Simpson spoke about about the story that has struck a chord in the community.

Leon Dotson, the owner of an improvised log cabin on Florin Road, is an eclectic collector, as well as a hoarder with nearly two decades worth of code violations.

Still, the city`s move to put him out of his home left the 75-year-old homeless and sparked outrage.

"I don't understand the city," said Pete Macaluso, an attorney helping Dotson. "I understand why they wouldn't have the compassion that they say they have."

"While I would say that there`s an expectation, obviously, to treat our residents in a certain manner, there`s also an expectation of the neighbors that we do our job," Simpson aid.

Simpson says, despite the progress Dotson and friends have made trying to bring the property up to code, it remains a danger to him and the community and battling with him has cost tax payers time and resources.

There's one issue really upsetting Dotson.

"They came in with guns saying, 'Let me see your damn hands,''" Dotson said.

Dotson says officers broke down his door and escorted him out of the home then took him to McDonald`s and told him he couldn`t return.

Sacramento police say they did come in with guns because Dotson was not responding to calls for him to open the door, and they were aware he had a gun in the home. However, they say when they saw he was not armed they helped him out and never handcuffed him.

"That sounds like it's true that Mr. Dotson was taken to McDonald's, but it was upon Mr. Dotson`s request," Simpson said. "If we deem a home inhabitable that`s what we`ll do, we`ll say, 'You can no longer live here', even though they`re allowed to come there during the day for the purpose of making repairs."

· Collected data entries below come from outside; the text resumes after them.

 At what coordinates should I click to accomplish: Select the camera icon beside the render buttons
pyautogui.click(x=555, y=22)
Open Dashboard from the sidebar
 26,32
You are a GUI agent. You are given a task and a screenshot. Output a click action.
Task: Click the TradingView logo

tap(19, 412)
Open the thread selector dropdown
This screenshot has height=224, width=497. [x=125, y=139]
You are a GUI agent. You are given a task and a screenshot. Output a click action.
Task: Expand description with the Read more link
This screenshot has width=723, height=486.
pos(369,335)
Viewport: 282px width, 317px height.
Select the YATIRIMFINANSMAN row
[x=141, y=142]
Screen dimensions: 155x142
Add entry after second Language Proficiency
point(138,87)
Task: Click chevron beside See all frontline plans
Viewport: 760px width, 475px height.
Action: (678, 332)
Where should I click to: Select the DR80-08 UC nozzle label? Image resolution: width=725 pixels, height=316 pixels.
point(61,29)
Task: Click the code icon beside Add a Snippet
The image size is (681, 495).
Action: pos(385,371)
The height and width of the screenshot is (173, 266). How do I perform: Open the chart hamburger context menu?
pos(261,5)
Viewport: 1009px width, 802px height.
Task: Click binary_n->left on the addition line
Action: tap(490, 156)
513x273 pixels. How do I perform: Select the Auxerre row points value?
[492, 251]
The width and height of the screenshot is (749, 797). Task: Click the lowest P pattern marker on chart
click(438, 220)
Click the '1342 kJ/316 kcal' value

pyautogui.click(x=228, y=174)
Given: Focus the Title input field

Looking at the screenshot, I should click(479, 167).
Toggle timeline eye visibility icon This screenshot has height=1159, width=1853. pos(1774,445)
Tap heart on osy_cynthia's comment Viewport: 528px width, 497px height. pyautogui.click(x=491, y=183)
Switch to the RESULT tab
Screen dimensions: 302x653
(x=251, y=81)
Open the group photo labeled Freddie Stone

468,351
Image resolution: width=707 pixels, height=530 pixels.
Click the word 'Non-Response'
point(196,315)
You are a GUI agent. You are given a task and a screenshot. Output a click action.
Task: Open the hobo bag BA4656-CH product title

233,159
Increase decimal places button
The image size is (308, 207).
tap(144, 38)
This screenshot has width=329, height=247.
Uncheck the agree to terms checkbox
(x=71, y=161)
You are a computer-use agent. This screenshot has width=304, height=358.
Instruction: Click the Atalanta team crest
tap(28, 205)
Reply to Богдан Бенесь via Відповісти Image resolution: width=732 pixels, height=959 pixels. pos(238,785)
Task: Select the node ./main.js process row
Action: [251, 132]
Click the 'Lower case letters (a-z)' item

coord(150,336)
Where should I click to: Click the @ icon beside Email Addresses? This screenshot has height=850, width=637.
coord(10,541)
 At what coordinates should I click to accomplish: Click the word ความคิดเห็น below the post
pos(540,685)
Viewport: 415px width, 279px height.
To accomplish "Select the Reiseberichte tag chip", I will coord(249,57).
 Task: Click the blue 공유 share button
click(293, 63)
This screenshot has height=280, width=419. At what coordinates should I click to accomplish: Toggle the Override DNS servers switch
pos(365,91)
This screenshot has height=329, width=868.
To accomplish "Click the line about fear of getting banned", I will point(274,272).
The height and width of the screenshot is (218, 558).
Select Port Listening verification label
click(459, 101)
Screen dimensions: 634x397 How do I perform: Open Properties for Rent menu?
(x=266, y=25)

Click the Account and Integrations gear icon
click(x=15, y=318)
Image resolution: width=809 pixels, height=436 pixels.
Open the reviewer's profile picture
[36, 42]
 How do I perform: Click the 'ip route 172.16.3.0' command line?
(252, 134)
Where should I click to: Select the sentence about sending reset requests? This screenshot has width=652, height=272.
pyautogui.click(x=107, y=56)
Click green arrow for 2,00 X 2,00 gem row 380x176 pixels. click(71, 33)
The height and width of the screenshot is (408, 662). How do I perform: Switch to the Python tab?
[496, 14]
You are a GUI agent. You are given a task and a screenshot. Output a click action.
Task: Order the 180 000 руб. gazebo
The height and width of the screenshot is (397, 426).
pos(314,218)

The city's attorney's office told FOX40 once all violations are fixed, Dotson can stay in his home. A court hearing is scheduled for Feb. 6.

"We can and we probably should be making those referrals," Simpson said. "Whether or not that was done on this day or not, I'm not sure. Whether or not the police have offered him those services, I`m not sure."

Meanwhile Dotson has a place to sleep. Macaluso says he is in the hospital for problems with is feet.